Printer, publisher, editor, and author of works on historical subjects and printing history. Born in Northfield Massachusetts and relocated to Albany, New York, in 1827.
Joel Munsell (1808-1880), printer and antiquarian, was born in Northfield, Mass., the son of Joel (1783-1865) and Cynthia Payne Munsell ( -1864). In 1825, at the age of seventeen, he was apprenticed to the Franklin Post and Christian Freeman in Greenfield, Mass. Later, he worked in a print shop in Albany, N.Y., where in 1827 he went into the newspaper business for himself. Munsell printed many newspapers (e.g., Albany Morning Express) and periodicals (e.g., New York State Mechanic) and edited several. He also published reference books in history and prepared a few compilations, including Outline of the History of Printing (1839) and Typographical Miscellany (1850), a limited edition. Munsell gathered a large personal collection of works on printing and a large collection of newspapers. He was a founder of the Albany Institute and a member of the American Antiquarian Society.
Joel Munsell was born in Northfield, Massachusetts, on April 14, 1808, the son of wagon-maker Joel Munsell, and his wife, Cynthia Paine. In 1825, he began an apprenticeship in a printing shop in Greenfield, Massachusetts, and two years later, became associate editor of the Albany Microscope, a newspaper that he later purchased. In 1834, Munsell married Jane Bigelow, with whom he had three children before her 1854 death. He remarried, to Mary Ann Reid, in 1856, and had six additional children with her.

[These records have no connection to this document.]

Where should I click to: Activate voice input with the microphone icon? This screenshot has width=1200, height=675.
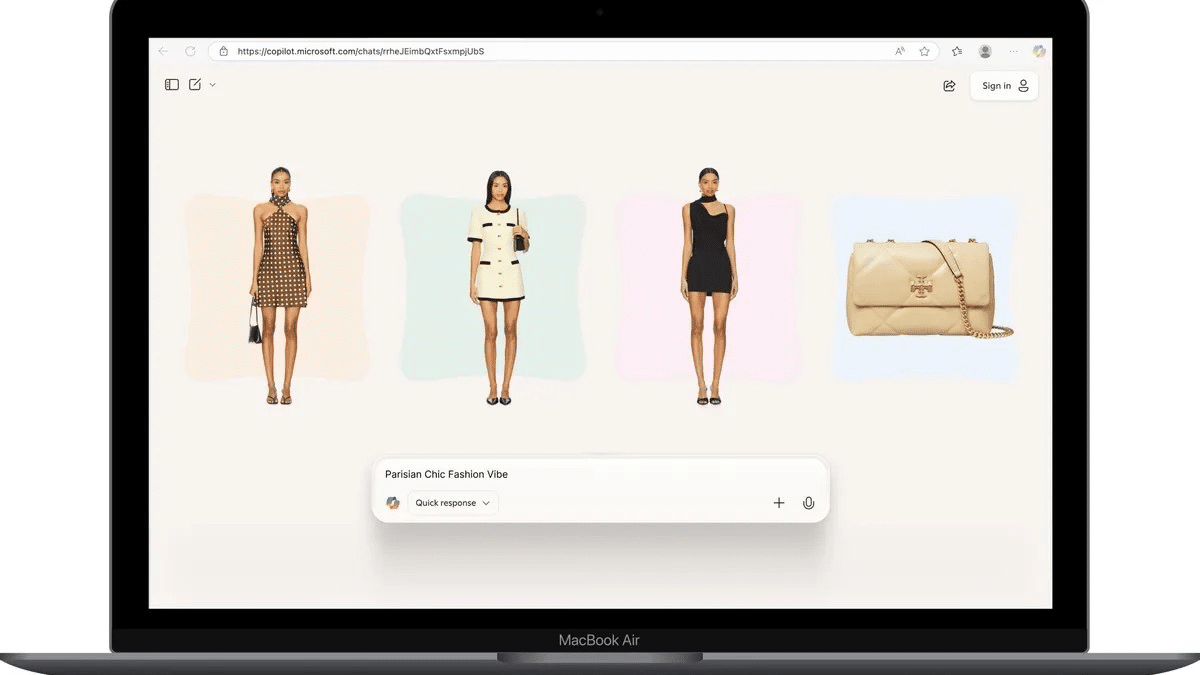click(x=808, y=503)
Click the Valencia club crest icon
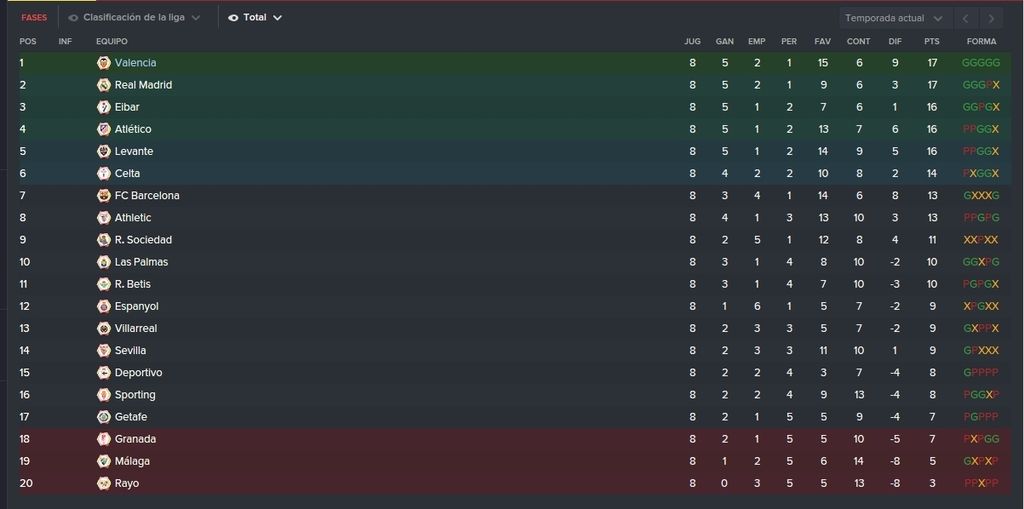The image size is (1024, 509). click(103, 63)
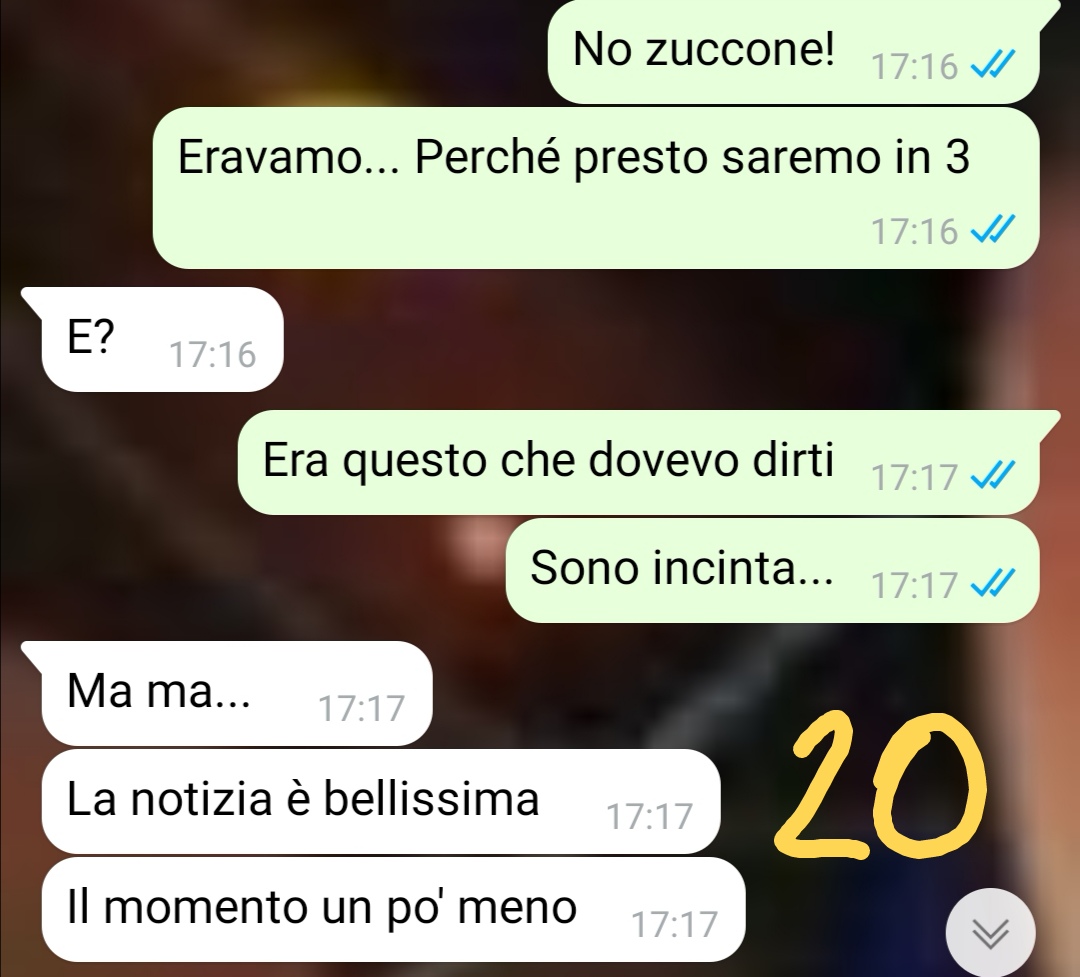Select message 'Eravamo... Perché presto saremo in 3'

[596, 187]
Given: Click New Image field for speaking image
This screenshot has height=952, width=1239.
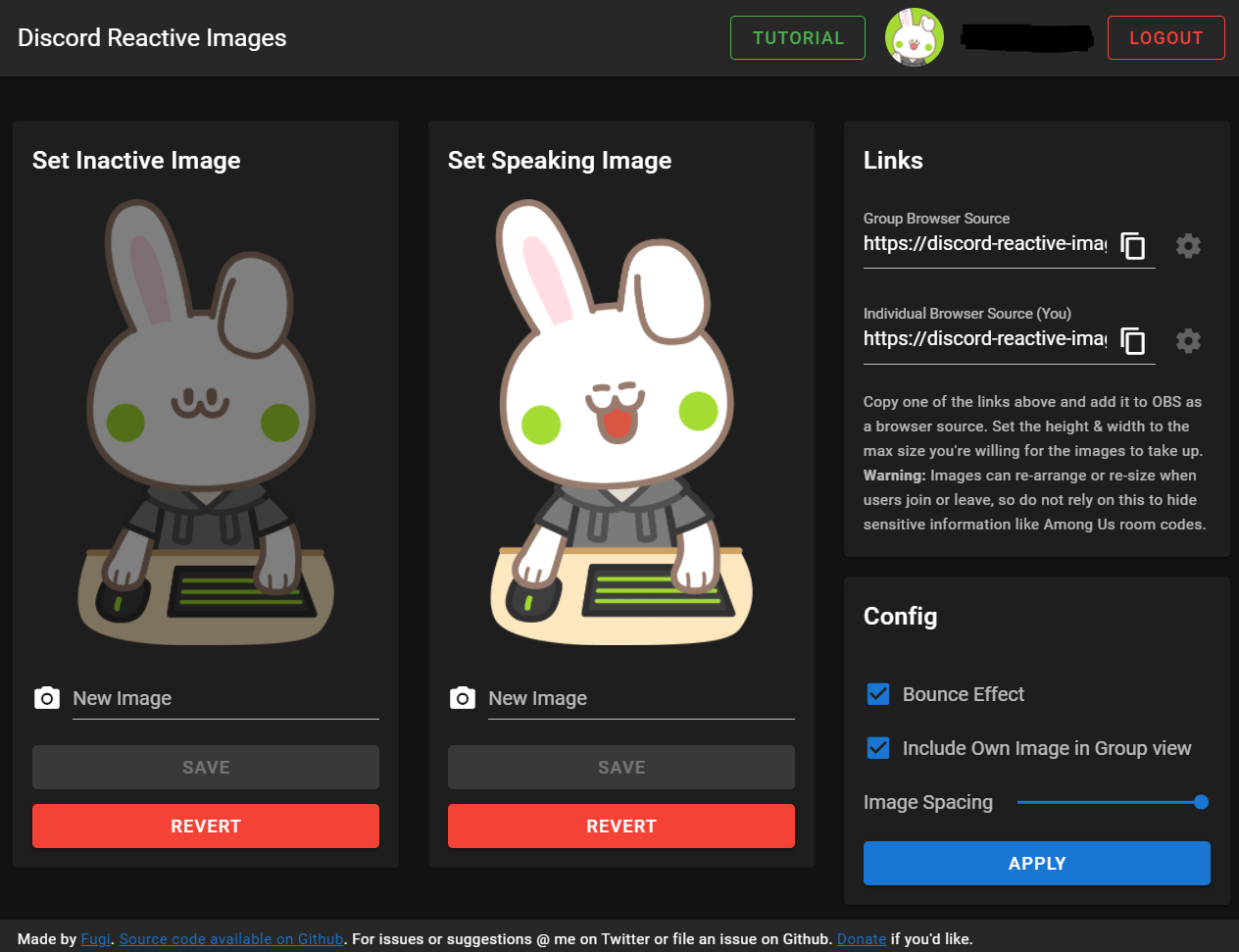Looking at the screenshot, I should pyautogui.click(x=641, y=698).
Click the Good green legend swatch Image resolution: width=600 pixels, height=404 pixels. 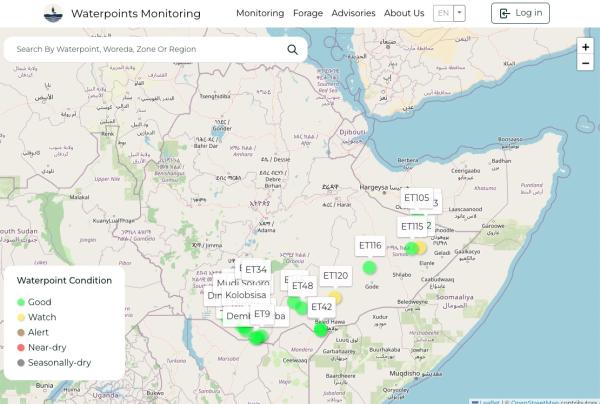tap(21, 302)
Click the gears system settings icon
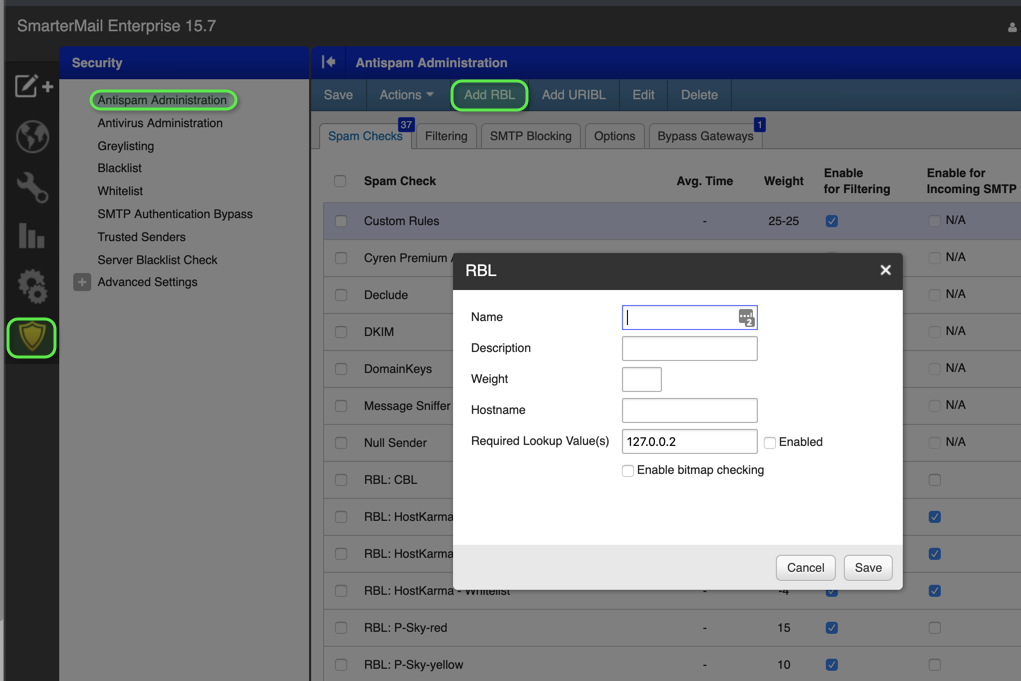Image resolution: width=1021 pixels, height=681 pixels. [x=32, y=286]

By the 1840s, Munsell had acquired another printing plant. His publications increasingly emphasized American history, genealogy, and the history of printing. He became interested in the circumstances surrounding the 1777 murder of Jane McCrea, which had attained mythic proportions during the Revolutionary War and its aftermath. Around 1847, he began investigating the truth of the many conflicting accounts of McCrea’s death, most of which blamed a Mohawk named Le Loup. He solicited further information from several historians who had written about the murder, including Charles Neilson and Epaphras Hoyt, and publicized his research through the New York Historical Society, in which he was active. During the period of 1861-1864, he published the New England Historical and Genealogical Register . Munsell’s voluminous output and contributions to American history and the study of typography earned him a reputation as one of the most important printers of his time. He died January 15, 1880.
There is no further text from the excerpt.